Die komplexen Anforderungen des automatisierten Fahrens können von einem Unternehmen nicht allein bewältigt werden. Darum hat Bosch strategische Partnerschaften mit anderen Unternehmen geschlossen und zahlreiche Pilot- und Forschungsprojekte auf den Weg gebracht. Das gemeinsame Engagement deckt viele Bereiche des automatisierten Fahrens ab und reicht von der Entwicklung von innovativen Kamerasensoren und vernetzten Bordsystemen über die Erstellung detaillierter, hochauflösender digitaler Karten bis hin zum vollautomatisierten Fahrsystem für die Stadt.

Während manche Projekte auf bereits heute verfügbarer Technik, wie zum Beispiel der Sensorik, aufbauen, sind andere klar auf die Entwicklung von Zukunftstechnologien ausgerichtet.

Safety inside: neues KI-System für die Beobachtung des Innenraums

Die Innenraumbeobachtung erkennt, wenn der Fahrer müde oder abgelenkt ist und unterstützt ihn beim Fahren.

Die Innenraumbeobachtung erkennt, wenn der Fahrer müde oder abgelenkt ist und unterstützt ihn beim Fahren.

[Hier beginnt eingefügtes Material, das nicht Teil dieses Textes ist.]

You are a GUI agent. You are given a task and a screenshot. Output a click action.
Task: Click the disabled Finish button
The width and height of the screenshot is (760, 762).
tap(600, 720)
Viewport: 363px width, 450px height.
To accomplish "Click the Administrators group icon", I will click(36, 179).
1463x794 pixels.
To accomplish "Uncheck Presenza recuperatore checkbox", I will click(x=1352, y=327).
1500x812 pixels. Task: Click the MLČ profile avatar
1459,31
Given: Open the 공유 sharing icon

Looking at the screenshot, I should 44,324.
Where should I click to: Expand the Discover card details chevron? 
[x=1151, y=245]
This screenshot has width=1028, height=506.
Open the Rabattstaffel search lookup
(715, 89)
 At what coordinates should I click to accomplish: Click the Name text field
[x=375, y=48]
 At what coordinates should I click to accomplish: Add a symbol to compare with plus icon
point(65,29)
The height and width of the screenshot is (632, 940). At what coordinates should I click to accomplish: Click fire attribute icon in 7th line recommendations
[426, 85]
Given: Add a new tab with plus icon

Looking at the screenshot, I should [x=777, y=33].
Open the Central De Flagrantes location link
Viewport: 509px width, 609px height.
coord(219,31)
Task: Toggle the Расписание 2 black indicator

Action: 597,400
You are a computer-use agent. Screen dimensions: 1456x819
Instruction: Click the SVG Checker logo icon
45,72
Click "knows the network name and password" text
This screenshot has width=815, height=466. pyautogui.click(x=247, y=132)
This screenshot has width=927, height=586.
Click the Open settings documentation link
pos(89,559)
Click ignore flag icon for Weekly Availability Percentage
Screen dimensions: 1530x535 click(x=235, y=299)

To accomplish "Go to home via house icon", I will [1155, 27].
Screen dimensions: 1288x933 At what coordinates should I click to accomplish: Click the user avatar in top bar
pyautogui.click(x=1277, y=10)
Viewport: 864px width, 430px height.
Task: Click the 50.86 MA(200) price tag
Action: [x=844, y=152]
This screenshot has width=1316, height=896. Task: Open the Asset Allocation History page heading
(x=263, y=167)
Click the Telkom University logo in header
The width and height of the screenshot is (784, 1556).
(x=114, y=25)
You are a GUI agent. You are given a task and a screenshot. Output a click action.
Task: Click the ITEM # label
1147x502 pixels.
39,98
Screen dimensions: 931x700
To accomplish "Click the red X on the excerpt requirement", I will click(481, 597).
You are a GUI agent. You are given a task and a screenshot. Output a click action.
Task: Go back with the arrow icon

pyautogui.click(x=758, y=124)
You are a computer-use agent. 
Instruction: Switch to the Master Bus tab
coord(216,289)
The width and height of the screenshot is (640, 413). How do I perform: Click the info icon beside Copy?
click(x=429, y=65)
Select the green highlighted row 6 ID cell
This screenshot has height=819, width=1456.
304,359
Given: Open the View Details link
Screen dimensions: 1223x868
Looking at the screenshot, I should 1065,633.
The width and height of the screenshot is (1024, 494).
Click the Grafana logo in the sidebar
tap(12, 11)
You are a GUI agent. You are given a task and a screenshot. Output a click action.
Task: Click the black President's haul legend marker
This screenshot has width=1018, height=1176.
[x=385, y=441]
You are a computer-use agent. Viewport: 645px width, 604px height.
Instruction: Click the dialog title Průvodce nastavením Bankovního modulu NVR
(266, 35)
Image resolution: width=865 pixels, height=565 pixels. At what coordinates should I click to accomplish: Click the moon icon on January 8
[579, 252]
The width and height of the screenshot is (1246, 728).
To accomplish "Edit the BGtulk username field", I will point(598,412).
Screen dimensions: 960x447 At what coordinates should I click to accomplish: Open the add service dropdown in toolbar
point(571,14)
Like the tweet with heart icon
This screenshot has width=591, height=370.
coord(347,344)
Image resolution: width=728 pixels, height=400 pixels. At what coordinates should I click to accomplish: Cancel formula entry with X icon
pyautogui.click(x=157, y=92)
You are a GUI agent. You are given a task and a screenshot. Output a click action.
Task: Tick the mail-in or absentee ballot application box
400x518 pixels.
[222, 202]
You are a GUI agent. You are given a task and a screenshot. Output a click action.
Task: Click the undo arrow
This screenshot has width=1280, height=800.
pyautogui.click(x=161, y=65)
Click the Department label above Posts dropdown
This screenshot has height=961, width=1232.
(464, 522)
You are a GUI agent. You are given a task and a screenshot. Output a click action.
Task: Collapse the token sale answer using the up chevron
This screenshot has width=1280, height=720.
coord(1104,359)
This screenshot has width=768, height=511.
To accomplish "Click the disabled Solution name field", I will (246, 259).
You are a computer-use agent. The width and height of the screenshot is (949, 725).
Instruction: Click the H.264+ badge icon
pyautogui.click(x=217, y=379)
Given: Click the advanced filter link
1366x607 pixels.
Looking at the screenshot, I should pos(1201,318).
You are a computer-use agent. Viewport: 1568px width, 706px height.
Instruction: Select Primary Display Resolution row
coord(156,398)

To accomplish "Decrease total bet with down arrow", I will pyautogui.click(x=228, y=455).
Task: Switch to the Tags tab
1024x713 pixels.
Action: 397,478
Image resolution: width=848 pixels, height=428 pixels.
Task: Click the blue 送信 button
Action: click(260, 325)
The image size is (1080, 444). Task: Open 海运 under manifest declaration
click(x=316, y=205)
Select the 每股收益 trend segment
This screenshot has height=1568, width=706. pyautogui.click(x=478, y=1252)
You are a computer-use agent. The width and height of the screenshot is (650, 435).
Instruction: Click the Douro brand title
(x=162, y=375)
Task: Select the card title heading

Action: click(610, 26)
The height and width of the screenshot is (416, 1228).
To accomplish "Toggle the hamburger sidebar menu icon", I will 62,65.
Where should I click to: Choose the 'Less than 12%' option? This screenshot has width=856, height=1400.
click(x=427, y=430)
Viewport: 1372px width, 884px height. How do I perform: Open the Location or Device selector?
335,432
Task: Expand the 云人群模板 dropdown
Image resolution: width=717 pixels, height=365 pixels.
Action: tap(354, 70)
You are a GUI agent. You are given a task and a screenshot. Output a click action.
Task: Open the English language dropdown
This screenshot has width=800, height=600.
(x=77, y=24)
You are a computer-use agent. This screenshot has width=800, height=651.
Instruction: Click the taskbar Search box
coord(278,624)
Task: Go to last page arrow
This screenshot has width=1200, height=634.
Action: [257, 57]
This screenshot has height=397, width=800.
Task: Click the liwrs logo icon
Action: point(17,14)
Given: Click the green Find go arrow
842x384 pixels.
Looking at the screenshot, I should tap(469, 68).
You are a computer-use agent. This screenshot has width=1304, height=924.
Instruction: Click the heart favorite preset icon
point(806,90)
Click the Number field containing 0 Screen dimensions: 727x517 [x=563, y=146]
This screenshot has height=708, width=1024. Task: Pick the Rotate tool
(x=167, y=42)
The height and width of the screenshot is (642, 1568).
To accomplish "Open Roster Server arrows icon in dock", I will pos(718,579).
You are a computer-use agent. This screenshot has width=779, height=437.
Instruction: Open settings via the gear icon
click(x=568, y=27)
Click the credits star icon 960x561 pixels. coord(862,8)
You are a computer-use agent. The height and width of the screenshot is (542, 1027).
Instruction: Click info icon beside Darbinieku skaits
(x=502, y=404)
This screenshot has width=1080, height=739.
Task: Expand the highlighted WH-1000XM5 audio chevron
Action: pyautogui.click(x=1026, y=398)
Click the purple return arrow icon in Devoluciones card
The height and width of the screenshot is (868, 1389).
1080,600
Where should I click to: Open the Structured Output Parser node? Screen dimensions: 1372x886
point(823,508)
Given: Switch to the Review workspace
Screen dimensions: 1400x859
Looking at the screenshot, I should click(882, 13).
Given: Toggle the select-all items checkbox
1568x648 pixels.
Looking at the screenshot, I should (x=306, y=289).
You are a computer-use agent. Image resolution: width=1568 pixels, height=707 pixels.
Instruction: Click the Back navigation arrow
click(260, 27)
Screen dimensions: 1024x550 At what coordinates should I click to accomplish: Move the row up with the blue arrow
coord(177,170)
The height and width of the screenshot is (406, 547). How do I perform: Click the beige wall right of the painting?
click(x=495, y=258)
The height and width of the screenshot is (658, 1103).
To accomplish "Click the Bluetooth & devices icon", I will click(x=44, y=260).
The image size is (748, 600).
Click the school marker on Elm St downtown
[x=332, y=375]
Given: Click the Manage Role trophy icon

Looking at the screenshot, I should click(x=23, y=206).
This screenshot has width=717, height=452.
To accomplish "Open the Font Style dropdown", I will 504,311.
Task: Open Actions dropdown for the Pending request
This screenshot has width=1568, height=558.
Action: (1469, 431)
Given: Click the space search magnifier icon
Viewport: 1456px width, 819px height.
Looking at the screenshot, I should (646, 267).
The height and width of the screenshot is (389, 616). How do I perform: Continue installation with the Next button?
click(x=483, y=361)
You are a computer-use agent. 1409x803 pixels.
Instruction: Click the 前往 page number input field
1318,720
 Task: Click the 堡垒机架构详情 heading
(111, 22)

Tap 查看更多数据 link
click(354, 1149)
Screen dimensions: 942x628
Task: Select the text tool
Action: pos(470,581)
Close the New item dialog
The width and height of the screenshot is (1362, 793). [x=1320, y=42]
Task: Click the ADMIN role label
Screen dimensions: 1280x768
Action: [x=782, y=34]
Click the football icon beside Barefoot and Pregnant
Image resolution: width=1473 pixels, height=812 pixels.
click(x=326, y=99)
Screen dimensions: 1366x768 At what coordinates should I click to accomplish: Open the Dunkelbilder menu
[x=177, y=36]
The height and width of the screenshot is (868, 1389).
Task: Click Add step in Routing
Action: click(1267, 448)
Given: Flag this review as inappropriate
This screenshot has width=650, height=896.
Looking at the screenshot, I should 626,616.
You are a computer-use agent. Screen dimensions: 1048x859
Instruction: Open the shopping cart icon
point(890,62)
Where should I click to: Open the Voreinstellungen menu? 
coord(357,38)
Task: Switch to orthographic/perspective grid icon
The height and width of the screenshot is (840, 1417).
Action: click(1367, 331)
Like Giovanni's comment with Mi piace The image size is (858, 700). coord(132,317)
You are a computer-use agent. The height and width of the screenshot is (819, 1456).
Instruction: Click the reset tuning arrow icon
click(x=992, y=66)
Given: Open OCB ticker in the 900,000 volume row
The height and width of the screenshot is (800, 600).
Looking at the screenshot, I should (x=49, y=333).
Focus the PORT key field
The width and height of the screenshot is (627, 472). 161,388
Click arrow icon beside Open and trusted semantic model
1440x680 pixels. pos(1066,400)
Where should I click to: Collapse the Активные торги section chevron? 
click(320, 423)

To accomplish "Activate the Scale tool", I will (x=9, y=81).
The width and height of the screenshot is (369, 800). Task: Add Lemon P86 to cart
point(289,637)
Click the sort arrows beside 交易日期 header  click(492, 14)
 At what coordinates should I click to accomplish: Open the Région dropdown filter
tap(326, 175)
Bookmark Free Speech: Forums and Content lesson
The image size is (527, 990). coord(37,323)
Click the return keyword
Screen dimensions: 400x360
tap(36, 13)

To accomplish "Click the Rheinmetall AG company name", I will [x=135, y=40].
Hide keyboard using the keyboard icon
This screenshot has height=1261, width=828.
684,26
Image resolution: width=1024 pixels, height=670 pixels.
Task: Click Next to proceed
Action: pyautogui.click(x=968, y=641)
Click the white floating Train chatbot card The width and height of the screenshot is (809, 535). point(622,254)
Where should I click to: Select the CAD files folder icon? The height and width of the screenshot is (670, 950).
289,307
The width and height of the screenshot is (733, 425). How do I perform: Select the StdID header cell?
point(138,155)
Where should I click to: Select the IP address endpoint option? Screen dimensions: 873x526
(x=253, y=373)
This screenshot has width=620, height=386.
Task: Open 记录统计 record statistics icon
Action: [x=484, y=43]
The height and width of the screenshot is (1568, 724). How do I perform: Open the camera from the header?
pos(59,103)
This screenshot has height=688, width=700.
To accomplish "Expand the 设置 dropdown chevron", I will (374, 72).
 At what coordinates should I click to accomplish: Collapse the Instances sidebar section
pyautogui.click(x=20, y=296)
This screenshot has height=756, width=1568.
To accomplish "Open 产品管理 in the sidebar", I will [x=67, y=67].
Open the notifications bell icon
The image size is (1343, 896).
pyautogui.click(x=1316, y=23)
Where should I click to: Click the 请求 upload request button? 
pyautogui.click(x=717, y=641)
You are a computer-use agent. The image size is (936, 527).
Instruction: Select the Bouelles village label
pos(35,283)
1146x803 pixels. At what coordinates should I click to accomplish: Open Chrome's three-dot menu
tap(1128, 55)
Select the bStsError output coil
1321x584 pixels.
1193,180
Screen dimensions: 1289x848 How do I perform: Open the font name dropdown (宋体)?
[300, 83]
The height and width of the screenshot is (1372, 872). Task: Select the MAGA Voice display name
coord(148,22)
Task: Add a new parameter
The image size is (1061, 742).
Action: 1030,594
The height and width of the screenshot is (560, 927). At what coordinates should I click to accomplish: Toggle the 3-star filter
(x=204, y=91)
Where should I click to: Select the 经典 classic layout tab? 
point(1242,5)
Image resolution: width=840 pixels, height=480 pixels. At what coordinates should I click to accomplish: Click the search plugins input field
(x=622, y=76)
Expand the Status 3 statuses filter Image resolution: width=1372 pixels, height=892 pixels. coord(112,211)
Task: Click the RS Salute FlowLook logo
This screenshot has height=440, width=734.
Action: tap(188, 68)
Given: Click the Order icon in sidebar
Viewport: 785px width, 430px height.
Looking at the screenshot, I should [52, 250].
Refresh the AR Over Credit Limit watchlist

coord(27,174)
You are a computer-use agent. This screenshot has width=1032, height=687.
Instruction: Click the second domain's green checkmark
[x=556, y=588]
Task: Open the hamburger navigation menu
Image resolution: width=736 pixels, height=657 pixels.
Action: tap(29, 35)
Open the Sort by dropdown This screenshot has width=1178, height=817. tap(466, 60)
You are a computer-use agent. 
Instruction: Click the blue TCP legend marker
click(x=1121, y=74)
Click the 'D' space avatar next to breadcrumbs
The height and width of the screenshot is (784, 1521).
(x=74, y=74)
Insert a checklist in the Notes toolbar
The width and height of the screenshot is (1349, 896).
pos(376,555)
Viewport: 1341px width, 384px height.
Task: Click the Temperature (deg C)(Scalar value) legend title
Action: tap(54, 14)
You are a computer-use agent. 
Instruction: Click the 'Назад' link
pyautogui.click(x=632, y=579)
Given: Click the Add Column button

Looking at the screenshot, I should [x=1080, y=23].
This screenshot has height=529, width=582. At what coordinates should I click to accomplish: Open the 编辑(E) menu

Laut internationaler Studien geht rund jeder zehnte Unfall auf Ablenkung oder Müdigkeit zurück. Um solche Unfälle zukünftig zu vermeiden, hat Bosch ein neues System zur Innenraumbeobachtung mit Kameras und künstlicher Intelligenz (KI) entwickelt. Es ist in der Lage, Ablenkungs- oder Müdigkeitsanzeichen zu erkennen und warnt den Fahrer vor kritischen Situationen. Der Blick ins Fahrzeug soll künftig auch ein grundlegendes Problem selbstfahrender Autos lösen. Denn um dem Fahrer die Fahrverantwortung beispielsweise nach einer automatisierten Autobahnfahrt wieder zu übergeben, muss das Auto sicher sein, dass der Fahrer weder schläft, noch Zeitung liest oder E-Mails auf dem Smartphone schreibt.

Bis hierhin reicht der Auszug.